The sun had not yet cleared the tops of the tall trees, and the grass still glistened wetly. One set of big footprints tracked across the dew-drenched lawn, leading from the back gate up to the terrace, then back out again, disappearing through the gate and into the orchard.
Dan Garrett? Had he already paid her mother a visit? Maggie wondered.
Birdsong trilled from one of the oaks, and Maggie smiled, the sweet ache in her heart expanding. Lord, how she loved it here. How she missed her home, she thought bitter-sweetly.
Then her gaze lit on the gazebo to the right of the terrace, and she clenched her jaw. Bitterness nearly overwhelmed her.
While she was growing up, the gazebo had been her special place. With its white latticework railings and gingerbread trim, the sweet smell of honeysuckle drifting from the vines that twined around the posts, the rhythmic squeak of the old fan hanging from the cone-shaped ceiling, the small bower had seemed like a magical place to her.
As children, she and her sisters had played with dolls and had tea parties there. In her teens it had become her special place, the spot where s
he could be alone, where she went to think or simply to daydream, or sort through whatever was troubling her.
Then the events of that fateful evening seven years ago had forever stripped her favorite spot of its magic and tranquility, and changed her life forever.
A terrible fight with Laurel had driven her to seek the sanctuary of the gazebo on that balmy June night so long ago. Maggie closed her eyes, remembering the frustration and despair and utter helplessness that had caused her to pace the octagonal wooden floor.

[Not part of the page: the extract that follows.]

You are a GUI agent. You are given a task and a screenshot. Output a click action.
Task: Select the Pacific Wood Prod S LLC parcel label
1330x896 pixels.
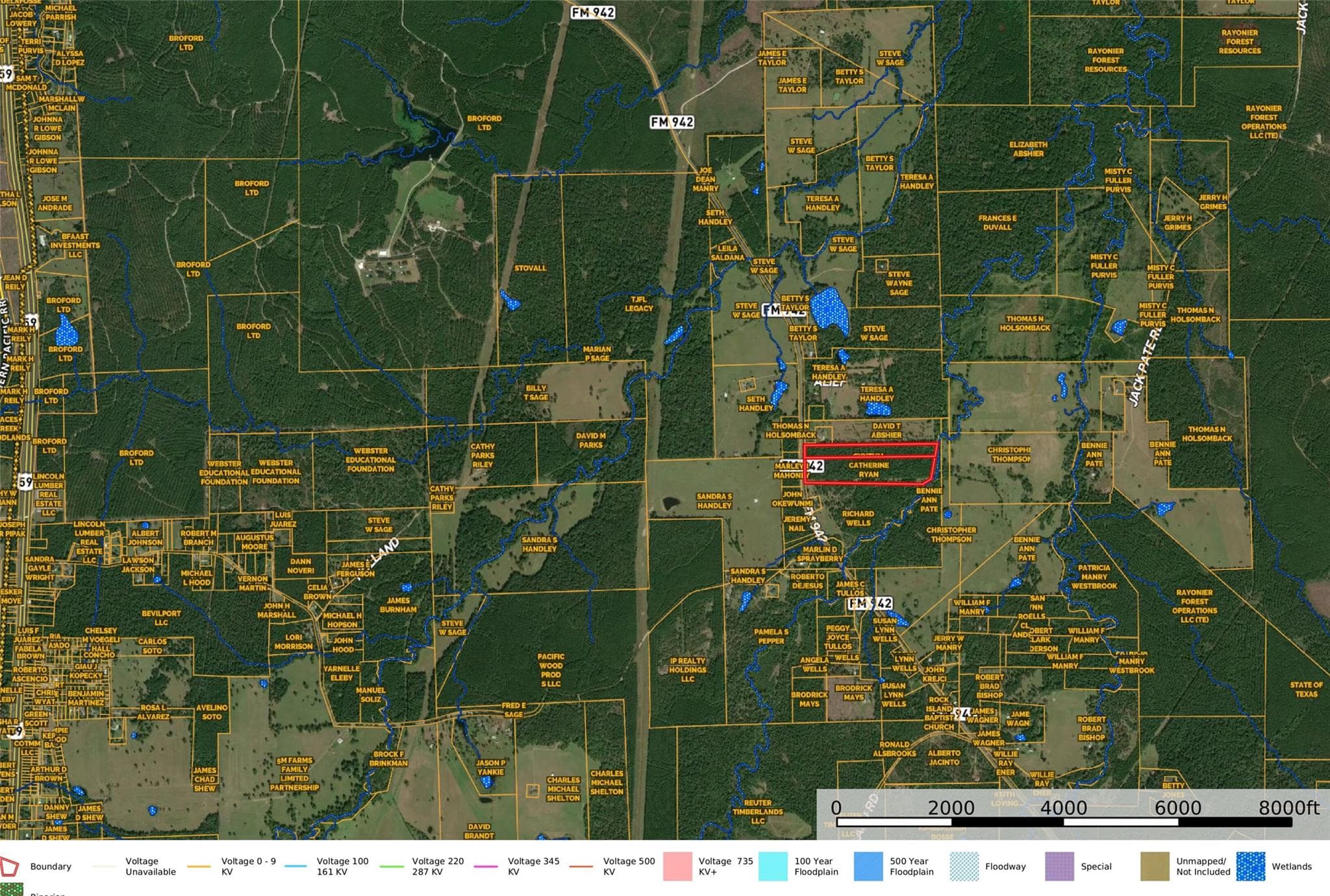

She had returned home from Harvard just a week earlier, so happy and proud, full of plans to join her father in the family business. Jacob had resisted the idea at first, but she had expected that and had been prepared to convince him otherwise.

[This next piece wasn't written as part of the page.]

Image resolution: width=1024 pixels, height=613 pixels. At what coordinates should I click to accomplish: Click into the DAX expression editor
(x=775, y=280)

What she hadn't expected—or been prepared to accept—was to find her sister engaged to marry Martin Howe in a ceremony that was to take place the following Saturday.
To her further horror, Laurel had expected Maggie to be her maid of honor. The dress had already been made and was hanging in her closet. At Laurel's request, no one had contacted Maggie at college to inform her of the engagement. Her sister had wanted it to be a surprise.
It had been that, all right.
Maggie could not believe it. Throughout their school years Martin had been a bully and a sneak, and both she and Laurel had despised him. What had happened while she'd been away to change her sister's opinion?
Maggie had tried every argument, every bit of logic, every cajoling plea she could think of to get Laurel to reconsider, but that only resulted in them getting into a terrible shouting match.
It had ended when Maggie stormed out of the house. She'd raced across the back lawn, straight to the gazebo, where she'd paced and railed and shaken her fists at the heavens. She couldn't abide the thought of her sweet sister married to that asshole, Martin. She couldn't!
Ten minutes later, she was still cursing and pacing the gazebo when Martin stomped inside looking like a volcano about to erupt.
"There you are! I thought I'd find you here."